Task set →
1. Reproduce the comment thread below word for word, starting at "What you did" and ending at "about two nanoseconds.".
2. Answer these from the comment thread below:
(a) What does one comment give as the attention span of the average Steemian?
(b) On what did Chávez base his economy and the welfare state?
(c) Under which hashtag was the content curated?

begin Given passage

What you did here is something I also tend to do, but try my best to avoid.

It's this sort of long, drawn-out sentence that goes on for very long with multiple commas in-between that conveys a lot of information, which, albeit valuable, can get lost when the reader loses interest half-way through, and it usually causes the reader to just drop the whole text altogether, making the entire work you put in completely pointless.

See?

It gets heavy.

Especially since we're talking Steemit, and the attention span of the average Steemian is about two nanoseconds.

Resteemed because this is legitimate content.

As we are talking Steemit ( I like that expression) we might produce shorter posts but provide a link for deeper diving in that particular topic.

Thank you very much for the support and the advice, I will keep it in mind, I will try to make the shorter paragraphs next time.

Great post.

the laws governing the market are not laws imposed or designed by people like Adam Smith, Ludwig von Mises, Friedrich Hayek, Milton Friedman or any other intellectual, just as Newton observed and described the natural laws that govern physics, these men that I mentioned above only observed and described the natural laws that govern the economy.

Good of you pointing that out. I guess people are so used to the mingling of governments in the markets that they automatically think that these guys want to do the same.....which is not the case.

I read the whole post ;)

Peace

Thanks, I'm very happy to know that some people read the content in its entirety.

Curated for #informationwar (by @openparadigm)
Relevance: Markets set thier own prices better than any bureaucrat ever could and lending money that doesn't exist is bad.
Our Purpose

Actually, Venezuela isn't a 'socialist' country. And Chavez was great for the economy.

If they gave me a coin for every time someone directed me to that video, then I would be a millionaire. The video has quite erroneous data that I have repeatedly discredited, and it is not for less, it is very difficult to analyze the Venezuelan situation for an outsider who knows neither culture, nor society, nor the peculiarities of the country. For it is evident that even if we apply the same system in a country of Africa that in one of Europe there would be differences of each region.

It is curious how personalities like Fidel Castro, Noam Chomsky or Heinz Dieterich Steffan, and countless left wing politicians all over the world, who proclaim themselves as socialists, supported the Chávez regime and even set him as an example many times (in the United Kingdom, Spain and France), however, after the economic crisis, they all turned their backs on him.

Of course my goal is not to appeal to the fallacy of the authority, and to discredit the guy of the video comparing it to Fidel Castro, who evidently disagreed, but I find it curious how many socialists are using the same sources, and that they only focus on only angle, to base their beliefs.

Here is the first post of this series, in which I explain why I consider Venezuela, for practical reasons, as a socialist state.

By the way, if Chavez were "great" for the economy, Venezuela would not be in the biggest crisis the Western Hemisphere has ever had in history, even bigger than the Great Depression.

But no, he based all his economy and the welfare state on the prices of oil, and therefore, when oil rose, its popularity and the national economy were booming, in the same way as when prices fell, the country was in crisis, and the popularity of its party, because Chávez had already died, cease to exist.

end Given passage
begin Data shown

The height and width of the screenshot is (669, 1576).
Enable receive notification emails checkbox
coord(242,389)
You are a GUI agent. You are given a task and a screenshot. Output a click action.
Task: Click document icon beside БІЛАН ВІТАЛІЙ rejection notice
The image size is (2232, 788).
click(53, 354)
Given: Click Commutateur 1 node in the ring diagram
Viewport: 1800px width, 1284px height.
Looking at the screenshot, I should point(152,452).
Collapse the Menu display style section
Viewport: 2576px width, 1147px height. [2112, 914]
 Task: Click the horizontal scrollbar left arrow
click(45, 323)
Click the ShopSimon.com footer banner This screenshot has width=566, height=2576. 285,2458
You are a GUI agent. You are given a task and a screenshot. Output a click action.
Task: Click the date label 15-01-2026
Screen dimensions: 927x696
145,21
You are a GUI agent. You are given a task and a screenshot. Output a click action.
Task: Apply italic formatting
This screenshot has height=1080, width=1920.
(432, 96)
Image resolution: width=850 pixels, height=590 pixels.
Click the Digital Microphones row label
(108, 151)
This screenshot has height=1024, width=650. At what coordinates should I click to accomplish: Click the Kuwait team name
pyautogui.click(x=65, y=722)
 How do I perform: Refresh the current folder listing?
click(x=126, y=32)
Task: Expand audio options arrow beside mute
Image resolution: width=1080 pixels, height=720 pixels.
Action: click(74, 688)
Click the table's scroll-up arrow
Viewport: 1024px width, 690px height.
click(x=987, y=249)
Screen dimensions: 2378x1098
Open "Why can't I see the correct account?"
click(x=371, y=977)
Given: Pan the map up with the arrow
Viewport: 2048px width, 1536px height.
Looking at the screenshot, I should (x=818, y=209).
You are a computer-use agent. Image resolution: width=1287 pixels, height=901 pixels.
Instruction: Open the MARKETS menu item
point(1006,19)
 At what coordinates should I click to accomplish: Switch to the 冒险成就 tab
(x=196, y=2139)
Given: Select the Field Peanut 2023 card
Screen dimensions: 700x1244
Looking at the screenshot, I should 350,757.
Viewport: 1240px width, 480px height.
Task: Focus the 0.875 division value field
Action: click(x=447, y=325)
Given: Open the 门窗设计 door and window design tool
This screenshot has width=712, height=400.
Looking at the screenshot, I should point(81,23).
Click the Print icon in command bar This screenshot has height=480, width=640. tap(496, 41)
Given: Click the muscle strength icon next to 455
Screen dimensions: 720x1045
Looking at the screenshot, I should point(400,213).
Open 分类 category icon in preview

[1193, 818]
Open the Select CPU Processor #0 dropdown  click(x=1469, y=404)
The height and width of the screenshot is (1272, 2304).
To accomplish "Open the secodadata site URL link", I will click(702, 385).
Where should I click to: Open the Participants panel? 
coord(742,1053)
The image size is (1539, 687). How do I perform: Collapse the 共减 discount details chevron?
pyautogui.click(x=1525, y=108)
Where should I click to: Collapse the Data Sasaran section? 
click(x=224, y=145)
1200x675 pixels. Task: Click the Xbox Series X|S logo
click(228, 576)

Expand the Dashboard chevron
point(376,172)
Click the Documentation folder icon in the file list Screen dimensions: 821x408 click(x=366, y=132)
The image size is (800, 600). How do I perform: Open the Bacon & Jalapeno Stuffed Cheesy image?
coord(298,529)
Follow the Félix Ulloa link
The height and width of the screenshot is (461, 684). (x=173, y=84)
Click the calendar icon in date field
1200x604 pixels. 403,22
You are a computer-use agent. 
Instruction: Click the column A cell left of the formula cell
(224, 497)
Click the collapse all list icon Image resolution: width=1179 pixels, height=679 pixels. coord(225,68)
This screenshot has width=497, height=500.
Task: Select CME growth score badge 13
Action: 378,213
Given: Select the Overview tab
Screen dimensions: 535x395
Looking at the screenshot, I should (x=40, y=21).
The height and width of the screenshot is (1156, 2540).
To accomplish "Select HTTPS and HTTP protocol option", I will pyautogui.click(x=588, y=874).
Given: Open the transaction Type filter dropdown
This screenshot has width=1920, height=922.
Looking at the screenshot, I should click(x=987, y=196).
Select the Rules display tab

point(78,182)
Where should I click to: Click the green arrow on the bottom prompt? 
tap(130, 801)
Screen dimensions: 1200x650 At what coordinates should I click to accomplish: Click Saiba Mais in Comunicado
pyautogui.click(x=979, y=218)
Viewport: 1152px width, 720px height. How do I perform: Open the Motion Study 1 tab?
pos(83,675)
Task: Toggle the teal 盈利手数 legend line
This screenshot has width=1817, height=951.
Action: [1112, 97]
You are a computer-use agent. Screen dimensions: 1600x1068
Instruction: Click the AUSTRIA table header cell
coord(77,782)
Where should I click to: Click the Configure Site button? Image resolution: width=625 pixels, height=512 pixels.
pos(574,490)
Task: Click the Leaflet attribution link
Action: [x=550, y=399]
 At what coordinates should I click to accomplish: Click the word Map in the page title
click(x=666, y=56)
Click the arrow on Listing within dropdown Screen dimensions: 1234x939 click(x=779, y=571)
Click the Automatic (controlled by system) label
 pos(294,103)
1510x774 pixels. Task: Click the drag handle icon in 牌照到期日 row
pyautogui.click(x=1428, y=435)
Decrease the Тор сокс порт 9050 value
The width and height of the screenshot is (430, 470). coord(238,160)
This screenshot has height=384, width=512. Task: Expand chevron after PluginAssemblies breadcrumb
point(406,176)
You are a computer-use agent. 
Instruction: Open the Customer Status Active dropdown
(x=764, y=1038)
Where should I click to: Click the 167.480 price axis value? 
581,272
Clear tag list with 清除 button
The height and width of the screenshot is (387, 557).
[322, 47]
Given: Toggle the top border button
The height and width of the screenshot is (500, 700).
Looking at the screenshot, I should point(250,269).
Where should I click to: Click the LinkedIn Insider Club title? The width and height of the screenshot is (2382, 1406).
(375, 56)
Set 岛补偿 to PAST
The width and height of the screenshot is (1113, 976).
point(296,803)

end Data shown

Task results →
1.
What you did here is something I also tend to do, but try my best to avoid.

It's this sort of long, drawn-out sentence that goes on for very long with multiple commas in-between that conveys a lot of information, which, albeit valuable, can get lost when the reader loses interest half-way through, and it usually causes the reader to just drop the whole text altogether, making the entire work you put in completely pointless.

See?

It gets heavy.

Especially since we're talking Steemit, and the attention span of the average Steemian is about two nanoseconds.

2.
(a) About two nanoseconds.
(b) The prices of oil.
(c) #informationwar